A última reunião do Copom foi a pá de cal para este cenário: o “doutor” Felipe Guerra, da Legacy Capital, definiu em entrevista ao Neofeed que a decisão provocou um “bear steepening”, que é quando os juros abrem como um tudo, com a curva inclinando. Isso porque o BC foi “hawkish” (ao cortar a Selic em apenas 0,25 p.p.) e ao mesmo tempo que a expectativa para a inflação piorou. Esse choque foi mortal para o já morimbundo bull market.

Escoamento de liquidez para substâncias viciantes 

Paralelo a esses dois eventos acima, a paciente já sofria com a saída de glóbulos para uma substância que atacava em cheio a renda variável. Essa substância é de difícil combate pois ela apresenta muitas características capazes de tornar seu usuário dependente: isenção de imposto de renda, liquidez relativamente alta e boa remuneração. 

Essas substâncias são conhecidas pelas suas siglas (CRI, CRA, LCI e LCA) e contam com o empurrão de agentes externos para chegar ao usuário final. Algumas medidas recentes foram tomadas para reduzir o efeito desses sintéticos no organismo, mas a frustração Selicana infelizmente ofuscou isso tudo, levando a paciente ao óbito antes dos efeitos positivos aparecerem.

Hemorragia de resgates de investimentos na região dos fundos

A Selic alta e os vários produtos incentivados têm provocado um sangramento na região dos fundos, que ainda se agravou pelo quadro de baixa performance que estes fundos estão apresentando, principalmente na região multimercado. Estima-se que centenas de bilhões de glóbulos reais foram evacuados destes fundos nos últimos dois anos – e a sangria continua.

Auto penitência no lado esquerdo do peito por acreditar em quem não devia

Um quadro que dificilmente causaria o óbito da paciente, mas a combinação de todos os fatores fez com que esse fosse a gota d’água. A paciente acreditou que sua própria recuperação poderia vir de uma maior disciplina fiscal por parte do governo, após bons sinais emitidos ao longo de 2023. Contudo, a sucessão de anúncios em 2024 fez a bolsa se auto penitenciar. Já debilitada, teve seu óbito confirmado na última semana.

______________________________

__Tarefa__. Reescreva a parte do texto sobre a bolsa que começa em "A última reunião" e segue até "e boa remuneração.", pondo "Comitê de Política Monetária" no lugar de "Copom".

Dados de posição de palavras e itens
______________________________

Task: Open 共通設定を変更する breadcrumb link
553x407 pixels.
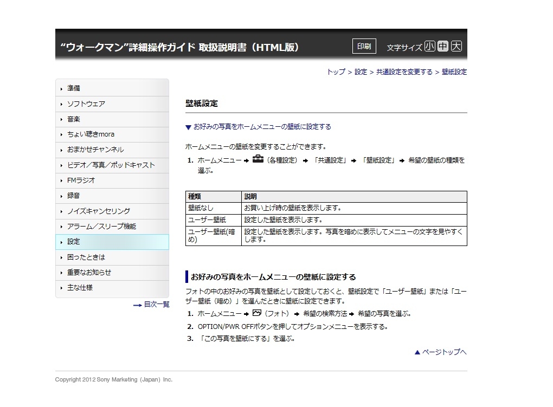Action: pos(404,72)
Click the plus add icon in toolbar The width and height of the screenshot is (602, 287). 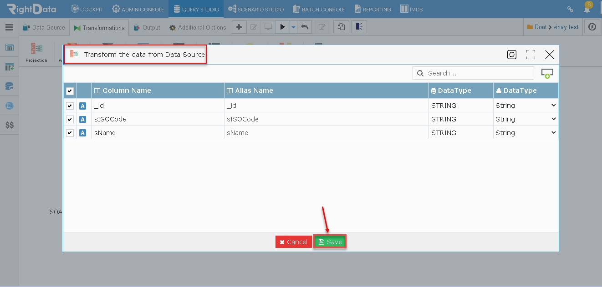pyautogui.click(x=239, y=27)
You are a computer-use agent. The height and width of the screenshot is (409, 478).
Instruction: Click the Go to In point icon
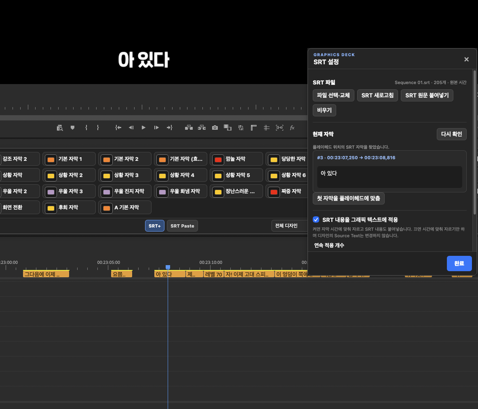(x=118, y=127)
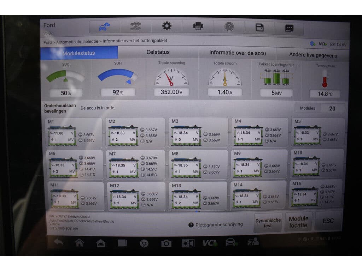Image resolution: width=362 pixels, height=271 pixels.
Task: Open the recent apps square icon
Action: [x=122, y=243]
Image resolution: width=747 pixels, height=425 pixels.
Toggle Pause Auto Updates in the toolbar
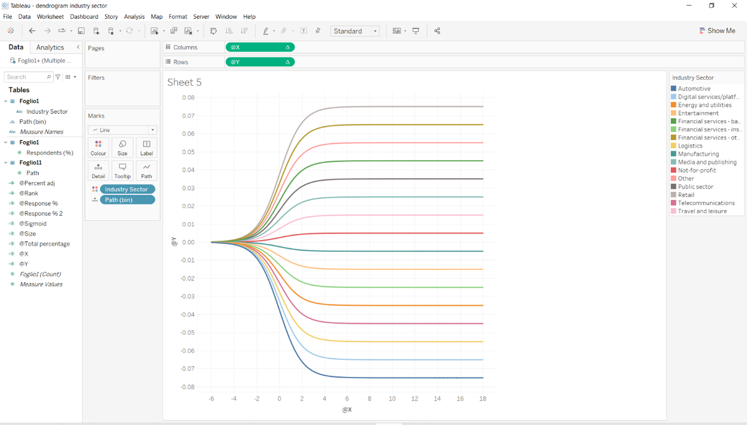pos(111,31)
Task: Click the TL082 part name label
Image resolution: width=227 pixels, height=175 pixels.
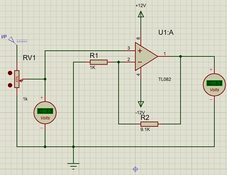Action: [164, 79]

______________________________

__Solução__.
A última reunião do Comitê de Política Monetária foi a pá de cal para este cenário: o “doutor” Felipe Guerra, da Legacy Capital, definiu em entrevista ao Neofeed que a decisão provocou um “bear steepening”, que é quando os juros abrem como um tudo, com a curva inclinando. Isso porque o BC foi “hawkish” (ao cortar a Selic em apenas 0,25 p.p.) e ao mesmo tempo que a expectativa para a inflação piorou. Esse choque foi mortal para o já morimbundo bull market.

Escoamento de liquidez para substâncias viciantes 

Paralelo a esses dois eventos acima, a paciente já sofria com a saída de glóbulos para uma substância que atacava em cheio a renda variável. Essa substância é de difícil combate pois ela apresenta muitas características capazes de tornar seu usuário dependente: isenção de imposto de renda, liquidez relativamente alta e boa remuneração.